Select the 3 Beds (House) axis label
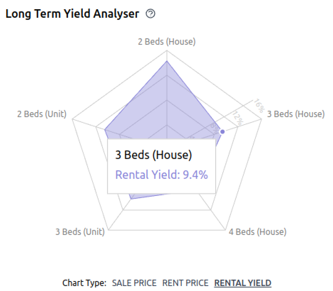This screenshot has width=333, height=291. 296,114
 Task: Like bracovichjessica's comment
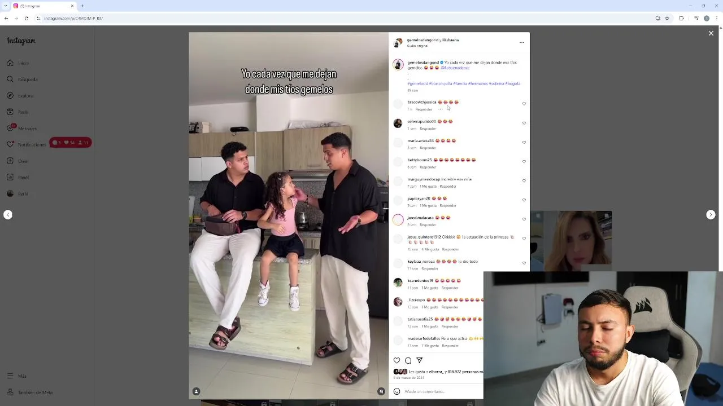tap(524, 104)
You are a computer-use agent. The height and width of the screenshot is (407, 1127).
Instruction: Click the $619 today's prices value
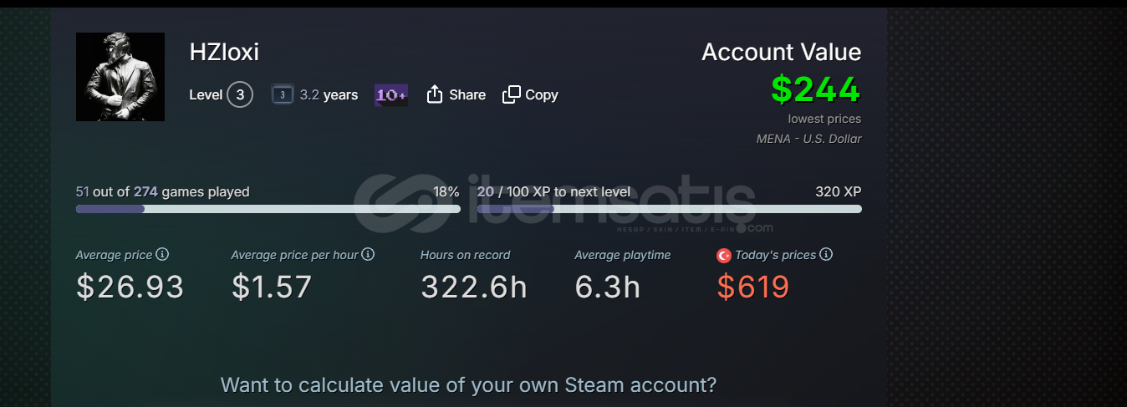(x=753, y=287)
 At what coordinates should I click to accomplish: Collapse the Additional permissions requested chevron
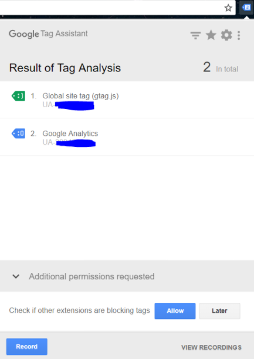[16, 276]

WHAT YOU ARE ASKED TO DO: Reproduce exactly, and only, the lines from the one holding "At what coordinates" through the final line of the entries. Do not include the pictures.

SOLUTION:
 At what coordinates should I click to accomplish: Collapse the Additional permissions requested chevron
[16, 276]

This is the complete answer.